Begin Data in this exercise

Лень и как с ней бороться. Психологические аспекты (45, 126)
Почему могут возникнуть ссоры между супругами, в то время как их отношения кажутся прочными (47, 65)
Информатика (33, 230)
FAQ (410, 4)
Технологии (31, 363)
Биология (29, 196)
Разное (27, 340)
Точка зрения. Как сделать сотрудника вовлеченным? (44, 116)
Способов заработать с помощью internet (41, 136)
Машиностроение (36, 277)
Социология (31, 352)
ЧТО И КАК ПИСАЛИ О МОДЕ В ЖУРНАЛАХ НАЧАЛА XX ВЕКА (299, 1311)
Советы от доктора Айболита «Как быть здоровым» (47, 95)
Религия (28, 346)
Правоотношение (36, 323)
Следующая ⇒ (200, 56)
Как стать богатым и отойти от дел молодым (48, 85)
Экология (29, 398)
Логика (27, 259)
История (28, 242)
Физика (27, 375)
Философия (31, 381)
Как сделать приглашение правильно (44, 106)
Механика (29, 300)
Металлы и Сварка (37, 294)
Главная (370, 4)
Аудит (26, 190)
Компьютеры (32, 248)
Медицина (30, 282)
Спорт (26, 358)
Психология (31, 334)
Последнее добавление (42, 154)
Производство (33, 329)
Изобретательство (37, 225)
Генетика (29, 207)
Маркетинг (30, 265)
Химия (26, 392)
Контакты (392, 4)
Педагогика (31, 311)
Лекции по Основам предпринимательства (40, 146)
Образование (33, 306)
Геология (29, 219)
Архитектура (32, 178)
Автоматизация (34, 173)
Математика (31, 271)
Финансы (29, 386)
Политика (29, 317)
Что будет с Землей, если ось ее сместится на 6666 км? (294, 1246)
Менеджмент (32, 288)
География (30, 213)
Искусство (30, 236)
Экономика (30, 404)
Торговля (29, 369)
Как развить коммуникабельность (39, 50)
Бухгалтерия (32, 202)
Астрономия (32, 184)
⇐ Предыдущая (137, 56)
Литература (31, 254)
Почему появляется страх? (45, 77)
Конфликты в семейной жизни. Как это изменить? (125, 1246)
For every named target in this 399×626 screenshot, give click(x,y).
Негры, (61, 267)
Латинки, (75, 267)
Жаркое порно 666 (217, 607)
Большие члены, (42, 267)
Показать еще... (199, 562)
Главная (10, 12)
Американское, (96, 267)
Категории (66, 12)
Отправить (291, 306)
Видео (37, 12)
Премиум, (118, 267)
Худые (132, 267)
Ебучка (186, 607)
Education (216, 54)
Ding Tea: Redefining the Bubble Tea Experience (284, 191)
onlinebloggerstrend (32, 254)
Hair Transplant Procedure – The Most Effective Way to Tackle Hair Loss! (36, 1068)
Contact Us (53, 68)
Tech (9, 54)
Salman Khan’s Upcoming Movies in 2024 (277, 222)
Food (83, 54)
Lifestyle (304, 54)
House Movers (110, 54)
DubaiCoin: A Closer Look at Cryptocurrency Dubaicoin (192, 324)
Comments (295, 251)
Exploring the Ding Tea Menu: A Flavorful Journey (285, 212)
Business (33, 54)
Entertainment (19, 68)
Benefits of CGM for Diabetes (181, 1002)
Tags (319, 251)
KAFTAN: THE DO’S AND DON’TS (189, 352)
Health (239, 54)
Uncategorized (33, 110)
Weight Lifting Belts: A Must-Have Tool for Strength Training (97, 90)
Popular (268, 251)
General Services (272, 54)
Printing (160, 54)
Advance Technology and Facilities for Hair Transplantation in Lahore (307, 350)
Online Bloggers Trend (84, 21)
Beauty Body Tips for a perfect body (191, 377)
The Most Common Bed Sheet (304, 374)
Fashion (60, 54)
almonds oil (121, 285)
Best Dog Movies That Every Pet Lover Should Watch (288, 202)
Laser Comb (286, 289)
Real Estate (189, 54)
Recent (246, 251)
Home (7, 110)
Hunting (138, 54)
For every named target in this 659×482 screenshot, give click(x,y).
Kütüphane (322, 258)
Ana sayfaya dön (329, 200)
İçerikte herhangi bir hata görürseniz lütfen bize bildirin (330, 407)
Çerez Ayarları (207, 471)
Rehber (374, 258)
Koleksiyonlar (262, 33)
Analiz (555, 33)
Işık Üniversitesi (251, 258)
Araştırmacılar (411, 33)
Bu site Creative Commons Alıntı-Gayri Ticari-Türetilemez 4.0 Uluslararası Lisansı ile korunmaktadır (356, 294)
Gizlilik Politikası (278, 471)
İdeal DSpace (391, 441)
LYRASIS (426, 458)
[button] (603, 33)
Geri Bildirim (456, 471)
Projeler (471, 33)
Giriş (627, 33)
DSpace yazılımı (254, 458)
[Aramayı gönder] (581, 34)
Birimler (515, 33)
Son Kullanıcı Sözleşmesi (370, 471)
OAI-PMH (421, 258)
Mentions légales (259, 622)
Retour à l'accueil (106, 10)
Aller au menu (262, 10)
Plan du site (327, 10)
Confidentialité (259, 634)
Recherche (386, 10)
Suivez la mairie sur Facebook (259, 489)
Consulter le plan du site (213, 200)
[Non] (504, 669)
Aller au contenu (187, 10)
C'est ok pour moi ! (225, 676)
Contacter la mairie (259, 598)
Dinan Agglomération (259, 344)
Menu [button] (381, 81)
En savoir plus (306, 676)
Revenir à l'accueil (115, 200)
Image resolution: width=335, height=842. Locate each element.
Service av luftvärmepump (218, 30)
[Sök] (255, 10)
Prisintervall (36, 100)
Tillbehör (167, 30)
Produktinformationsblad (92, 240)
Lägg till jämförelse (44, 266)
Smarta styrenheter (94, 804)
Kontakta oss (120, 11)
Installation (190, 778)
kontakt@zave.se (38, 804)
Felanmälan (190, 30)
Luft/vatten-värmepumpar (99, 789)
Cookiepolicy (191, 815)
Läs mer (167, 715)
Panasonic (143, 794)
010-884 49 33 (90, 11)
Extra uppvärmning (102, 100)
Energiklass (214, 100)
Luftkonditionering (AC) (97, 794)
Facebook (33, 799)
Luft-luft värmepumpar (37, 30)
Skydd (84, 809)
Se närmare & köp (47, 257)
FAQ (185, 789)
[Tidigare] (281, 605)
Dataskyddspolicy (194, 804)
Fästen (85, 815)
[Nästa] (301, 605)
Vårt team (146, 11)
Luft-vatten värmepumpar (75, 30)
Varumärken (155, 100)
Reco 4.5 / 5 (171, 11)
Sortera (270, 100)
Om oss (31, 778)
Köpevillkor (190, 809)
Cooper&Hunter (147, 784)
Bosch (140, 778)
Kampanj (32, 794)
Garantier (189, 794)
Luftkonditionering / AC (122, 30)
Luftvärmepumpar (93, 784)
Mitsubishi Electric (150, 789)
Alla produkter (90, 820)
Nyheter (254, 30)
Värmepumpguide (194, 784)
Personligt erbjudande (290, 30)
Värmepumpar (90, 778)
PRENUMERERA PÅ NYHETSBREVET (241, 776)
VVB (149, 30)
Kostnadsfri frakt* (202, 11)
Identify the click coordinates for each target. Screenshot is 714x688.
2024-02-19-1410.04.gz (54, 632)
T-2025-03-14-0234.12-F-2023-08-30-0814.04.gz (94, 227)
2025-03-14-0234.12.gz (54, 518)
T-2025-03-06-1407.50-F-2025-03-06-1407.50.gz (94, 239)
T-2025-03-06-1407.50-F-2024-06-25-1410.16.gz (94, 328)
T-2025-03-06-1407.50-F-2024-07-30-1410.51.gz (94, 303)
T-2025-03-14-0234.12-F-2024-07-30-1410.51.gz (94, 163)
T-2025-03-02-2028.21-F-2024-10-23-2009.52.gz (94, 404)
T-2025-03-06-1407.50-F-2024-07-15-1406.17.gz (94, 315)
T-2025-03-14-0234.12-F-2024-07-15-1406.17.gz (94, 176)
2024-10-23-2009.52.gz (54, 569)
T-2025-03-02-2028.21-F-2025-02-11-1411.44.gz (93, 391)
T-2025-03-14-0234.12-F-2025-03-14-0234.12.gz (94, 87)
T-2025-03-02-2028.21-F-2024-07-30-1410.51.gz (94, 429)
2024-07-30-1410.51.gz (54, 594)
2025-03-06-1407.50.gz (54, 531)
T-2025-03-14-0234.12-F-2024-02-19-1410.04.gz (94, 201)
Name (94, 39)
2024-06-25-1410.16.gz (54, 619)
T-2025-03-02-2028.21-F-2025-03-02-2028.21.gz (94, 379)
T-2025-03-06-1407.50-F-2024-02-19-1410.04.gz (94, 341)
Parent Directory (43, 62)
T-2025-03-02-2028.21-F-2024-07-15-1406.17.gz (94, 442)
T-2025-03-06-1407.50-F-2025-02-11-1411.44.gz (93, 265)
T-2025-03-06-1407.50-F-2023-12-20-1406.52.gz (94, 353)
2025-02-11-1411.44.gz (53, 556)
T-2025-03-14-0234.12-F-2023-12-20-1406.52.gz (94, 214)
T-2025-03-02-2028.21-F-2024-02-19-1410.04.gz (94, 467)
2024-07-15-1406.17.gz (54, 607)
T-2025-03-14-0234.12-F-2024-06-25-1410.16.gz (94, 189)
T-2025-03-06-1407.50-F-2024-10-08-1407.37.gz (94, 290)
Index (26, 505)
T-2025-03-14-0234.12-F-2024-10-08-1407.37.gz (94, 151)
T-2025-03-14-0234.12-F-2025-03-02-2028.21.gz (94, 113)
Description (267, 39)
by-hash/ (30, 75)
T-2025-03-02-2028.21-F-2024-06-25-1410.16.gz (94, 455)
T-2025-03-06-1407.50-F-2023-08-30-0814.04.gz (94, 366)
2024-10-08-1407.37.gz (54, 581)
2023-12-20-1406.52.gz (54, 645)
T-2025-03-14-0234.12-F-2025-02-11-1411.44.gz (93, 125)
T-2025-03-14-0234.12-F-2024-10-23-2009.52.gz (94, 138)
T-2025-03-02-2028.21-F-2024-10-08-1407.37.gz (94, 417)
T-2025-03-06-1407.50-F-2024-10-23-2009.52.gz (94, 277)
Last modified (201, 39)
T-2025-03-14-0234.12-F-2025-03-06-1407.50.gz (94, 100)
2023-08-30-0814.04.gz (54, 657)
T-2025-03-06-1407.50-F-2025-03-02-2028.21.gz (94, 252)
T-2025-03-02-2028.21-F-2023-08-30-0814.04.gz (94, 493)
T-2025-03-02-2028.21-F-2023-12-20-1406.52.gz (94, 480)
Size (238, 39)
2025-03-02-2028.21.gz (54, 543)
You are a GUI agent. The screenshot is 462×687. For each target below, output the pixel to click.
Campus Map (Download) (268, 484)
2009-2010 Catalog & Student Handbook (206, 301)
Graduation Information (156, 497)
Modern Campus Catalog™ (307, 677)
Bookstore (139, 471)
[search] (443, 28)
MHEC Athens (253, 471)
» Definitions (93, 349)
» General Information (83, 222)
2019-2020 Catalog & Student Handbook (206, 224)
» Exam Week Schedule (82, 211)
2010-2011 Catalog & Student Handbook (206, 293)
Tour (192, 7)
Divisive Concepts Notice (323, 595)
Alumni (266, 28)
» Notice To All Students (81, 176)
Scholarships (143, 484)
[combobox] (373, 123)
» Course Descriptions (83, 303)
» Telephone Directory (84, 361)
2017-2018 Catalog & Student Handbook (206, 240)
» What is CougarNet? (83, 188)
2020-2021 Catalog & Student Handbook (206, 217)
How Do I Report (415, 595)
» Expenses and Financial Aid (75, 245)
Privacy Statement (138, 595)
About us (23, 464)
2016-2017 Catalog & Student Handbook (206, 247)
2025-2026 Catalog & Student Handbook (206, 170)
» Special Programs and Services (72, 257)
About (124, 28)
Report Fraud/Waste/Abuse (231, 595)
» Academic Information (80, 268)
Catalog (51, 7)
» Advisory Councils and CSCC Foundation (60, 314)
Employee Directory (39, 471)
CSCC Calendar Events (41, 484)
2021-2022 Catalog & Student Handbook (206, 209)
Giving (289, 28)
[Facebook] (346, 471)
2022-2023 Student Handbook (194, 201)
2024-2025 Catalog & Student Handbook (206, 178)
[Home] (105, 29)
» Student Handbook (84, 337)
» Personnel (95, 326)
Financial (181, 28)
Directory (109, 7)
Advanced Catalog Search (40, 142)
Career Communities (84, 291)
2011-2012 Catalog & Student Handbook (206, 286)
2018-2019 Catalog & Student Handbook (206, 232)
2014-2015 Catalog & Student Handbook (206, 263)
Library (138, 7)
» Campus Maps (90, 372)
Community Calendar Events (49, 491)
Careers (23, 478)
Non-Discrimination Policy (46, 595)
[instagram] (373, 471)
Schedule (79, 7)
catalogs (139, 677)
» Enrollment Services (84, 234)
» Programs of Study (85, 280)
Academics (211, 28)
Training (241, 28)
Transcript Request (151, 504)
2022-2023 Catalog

End Data in this exercise

■ Work required: Arrange the lines from the start of the items up to and including the line that contains "ЧТО И КАК ПИСАЛИ" as a numbered list, omitting any blank lines.

■ Written response:
1. Лень и как с ней бороться. Психологические аспекты (45, 126)
2. Почему могут возникнуть ссоры между супругами, в то время как их отношения кажутся прочными (47, 65)
3. Информатика (33, 230)
4. FAQ (410, 4)
5. Технологии (31, 363)
6. Биология (29, 196)
7. Разное (27, 340)
8. Точка зрения. Как сделать сотрудника вовлеченным? (44, 116)
9. Способов заработать с помощью internet (41, 136)
10. Машиностроение (36, 277)
11. Социология (31, 352)
12. ЧТО И КАК ПИСАЛИ О МОДЕ В ЖУРНАЛАХ НАЧАЛА XX ВЕКА (299, 1311)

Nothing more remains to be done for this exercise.